Culver City Observer -

 
 

Centaurs Face Uncertainty with League Changes

El Segundo Athletic Director Steve Shevlin Former Culver Grad

 

July 24, 2014

Fred Altieri

Culver City High School Graduate and El Segundo High School Athletic Director Steve Shevlin.

By Fred Altieri

Observer Sports Reporter

Culver City High will have two new Ocean League opponents to contend with for the approaching athletic school year due to league realignments within the South Bay Athletic Association: El Segundo High and Lawndale High. And that means only one thing... across the board the competition just got tougher. Opportunely, it's the shot in arm the Ocean League needed as it seeks to improve upon its recent resurgent athletic success within the CIF Southern Section playoffs.

And it won't be long until the Culver City fans get to witness these two new members in action. The Centaurs, last year's undefeated Ocean League football champions, go on the road to play the white and red Cardinals at Lawndale High on Friday, October 10. The following week they host the blue and gold Eagles of El Segundo High, a CIF Division X finalist last season, on Friday evening, October 17, at Jerry Chabola Stadium.

Inglewood and Morningside High Schools will transfer out of the Ocean League and will become part of the Bay League.

Problem 1 =
Quote the league-changes article from "And it won't" through "Jerry Chabola Stadium.", inclusive.

Data in this exercise =
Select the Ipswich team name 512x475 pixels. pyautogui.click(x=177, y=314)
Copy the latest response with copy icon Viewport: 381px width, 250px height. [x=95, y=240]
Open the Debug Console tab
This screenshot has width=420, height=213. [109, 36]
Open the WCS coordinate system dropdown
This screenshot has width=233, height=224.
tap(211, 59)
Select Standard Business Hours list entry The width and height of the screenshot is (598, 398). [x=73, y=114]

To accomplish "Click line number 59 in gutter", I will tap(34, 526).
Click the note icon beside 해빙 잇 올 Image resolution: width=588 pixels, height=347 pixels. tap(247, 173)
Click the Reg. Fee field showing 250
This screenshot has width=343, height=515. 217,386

--

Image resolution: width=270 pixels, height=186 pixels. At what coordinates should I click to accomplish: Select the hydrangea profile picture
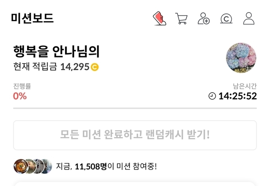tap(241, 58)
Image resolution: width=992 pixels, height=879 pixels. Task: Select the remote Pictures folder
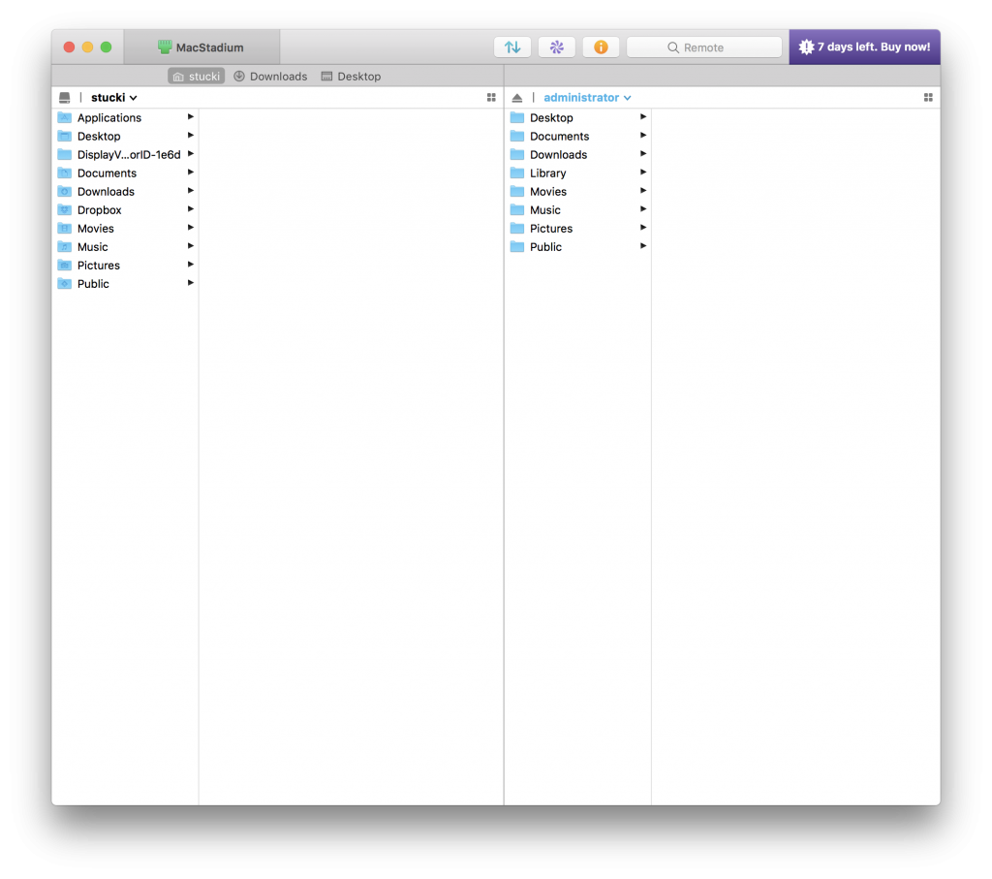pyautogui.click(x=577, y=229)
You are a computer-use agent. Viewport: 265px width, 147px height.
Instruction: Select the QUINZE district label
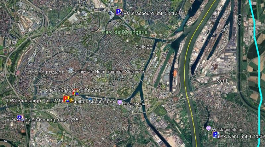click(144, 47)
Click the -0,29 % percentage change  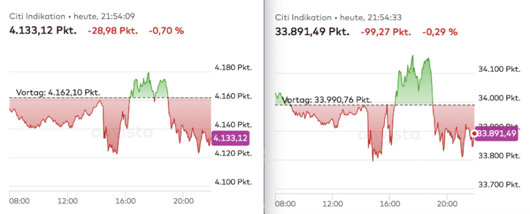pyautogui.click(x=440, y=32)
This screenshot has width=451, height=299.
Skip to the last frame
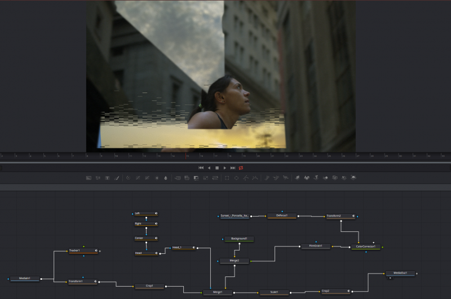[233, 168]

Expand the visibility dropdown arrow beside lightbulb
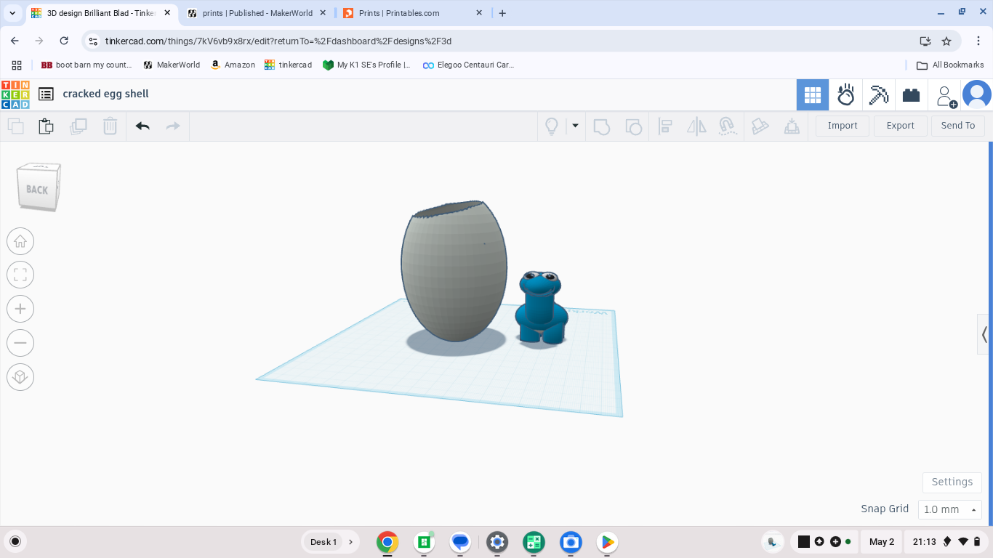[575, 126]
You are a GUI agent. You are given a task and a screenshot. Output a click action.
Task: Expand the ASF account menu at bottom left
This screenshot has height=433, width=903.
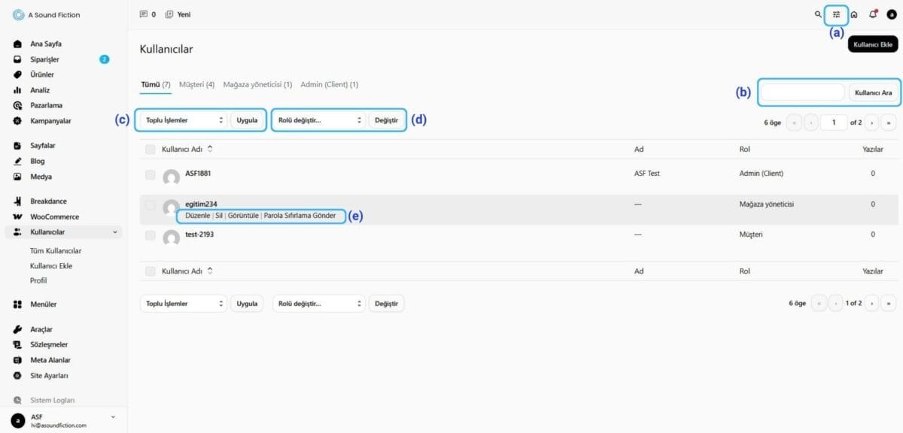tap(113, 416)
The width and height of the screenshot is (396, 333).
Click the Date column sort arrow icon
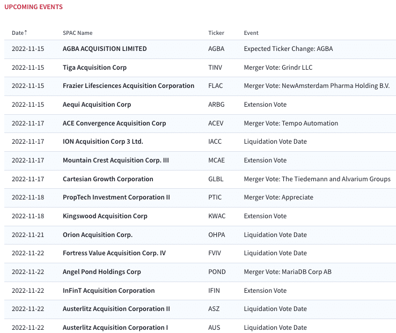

Problem 2 =
In the first block of entries, lay out the lines from the one containing "Select the Ipswich" through the one containing "will tap(34, 526).", inclusive, as a JSON list of strings with one string per line, omitting blank lines.

Final answer 1 =
And it won't be long until the Culver City fans get to witness these two new members in action. The Centaurs, last year's undefeated Ocean League football champions, go on the road to play the white and red Cardinals at Lawndale High on Friday, October 10. The following week they host the blue and gold Eagles of El Segundo High, a CIF Division X finalist last season, on Friday evening, October 17, at Jerry Chabola Stadium.

Final answer 2 =
[
  "Select the Ipswich team name 512x475 pixels. pyautogui.click(x=177, y=314)",
  "Copy the latest response with copy icon Viewport: 381px width, 250px height. [x=95, y=240]",
  "Open the Debug Console tab",
  "This screenshot has width=420, height=213. [109, 36]",
  "Open the WCS coordinate system dropdown",
  "This screenshot has width=233, height=224.",
  "tap(211, 59)",
  "Select Standard Business Hours list entry The width and height of the screenshot is (598, 398). [x=73, y=114]",
  "To accomplish \"Click line number 59 in gutter\", I will tap(34, 526)."
]